Tuberkulosis paru (TBC) adalah penyakit menular langsung yang disebabkan oleh
kuman mycobacterium tuberculosis. Sebagian besar kuman menyang paru, tetapi dapat juga
menyerang organ lainnya. Kuman ini berbentuk batang, mempunyai sifat khusus yaitu tahan
terhadap asam pada pewarnaan. Oleh karena itu disebut sebagai Basil Tahan Asam (BTA).
Kuman tuberkulosis ini cepat mati dengan sinar langsung, tetapi dapat bertahan hidup
beberapa jam di tempat yang gelap dan lembab. Dalam jaringan tubuh, kuman ini dapat
dormant (tertidur lama) selama beberapa tahun (Depkes RI, 2005 dikutip Mutia, 2013).
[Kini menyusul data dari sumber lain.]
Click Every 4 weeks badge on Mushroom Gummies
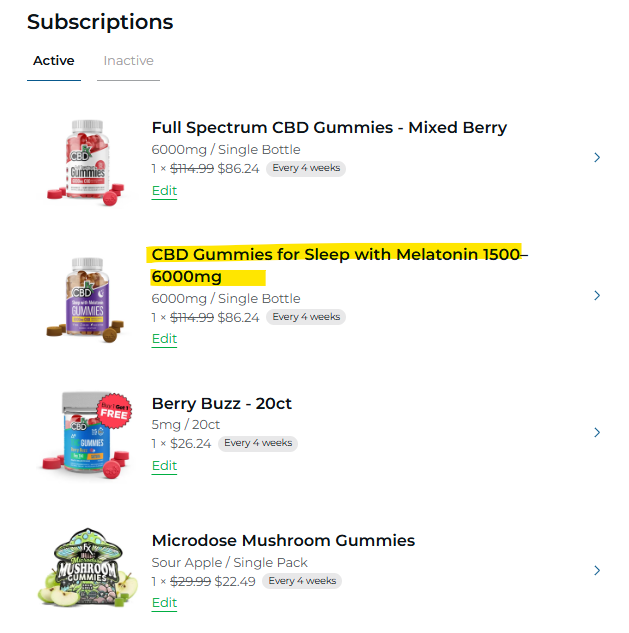Image resolution: width=629 pixels, height=633 pixels. point(302,581)
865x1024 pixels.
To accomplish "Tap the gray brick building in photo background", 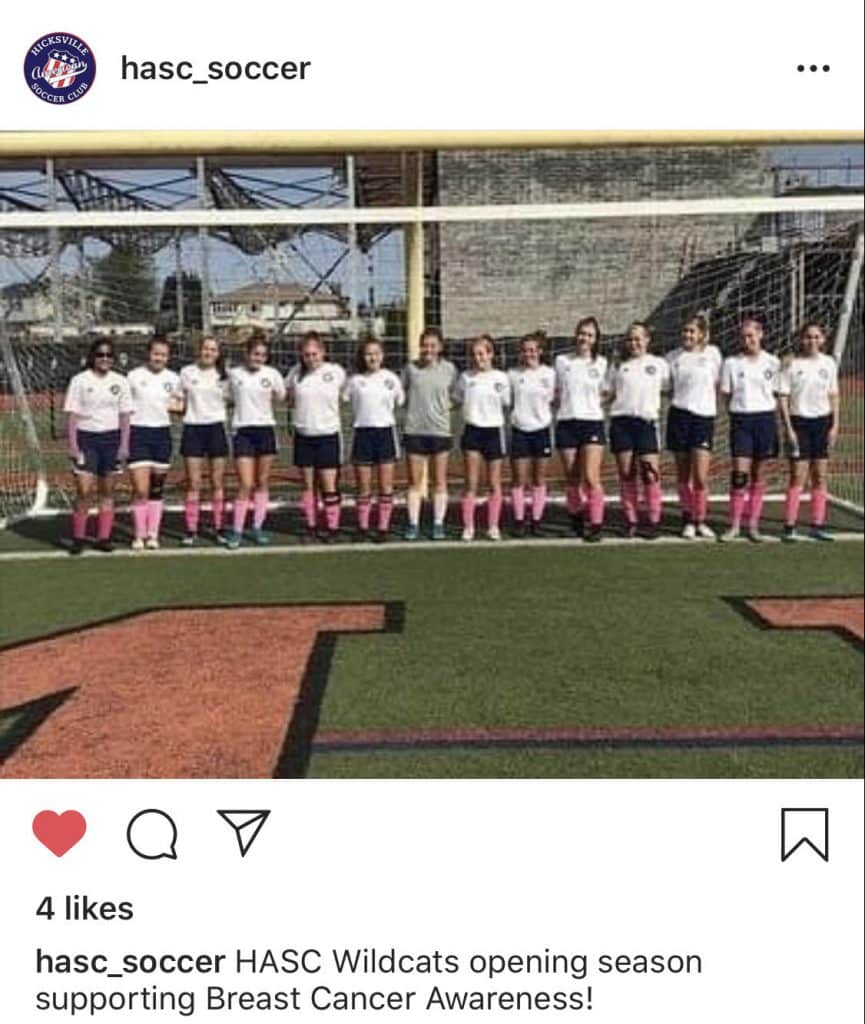I will [601, 243].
Sumber penularan penyakit tuberkulosis paru adalah penderita tuberkulosis BTA (+), yang
dapat menular kepada orang sekelilingnya, terutama yang mempunyai kontak erat. Pada
waktu bantuk atau bersin, penderita menyebarkan kuman ke udara dalam bentuk droplet
(percikan dahak). Droplet yang mengandung kuman dapat bertahan di udara pada suhu kamar
selama beberapa jam. Orang dapat terinfeksi kalau droplet tersebut terhirup ke dalam
pernafasan. Setelah kuman tuberkulosis masuk ke dalam tubuh manusia melalui pernafasan
kuman tuberkulosis tersebut dapat menyebar dari paru kebagian tubuh lainnya melalui sistem
peredaran darah, sistem limfe, saluran nafas, atau penyebaran lansung ke bagian-bagian tubuh
lainnya (Depkes RI, 2005 dikutip Mutia, 2013).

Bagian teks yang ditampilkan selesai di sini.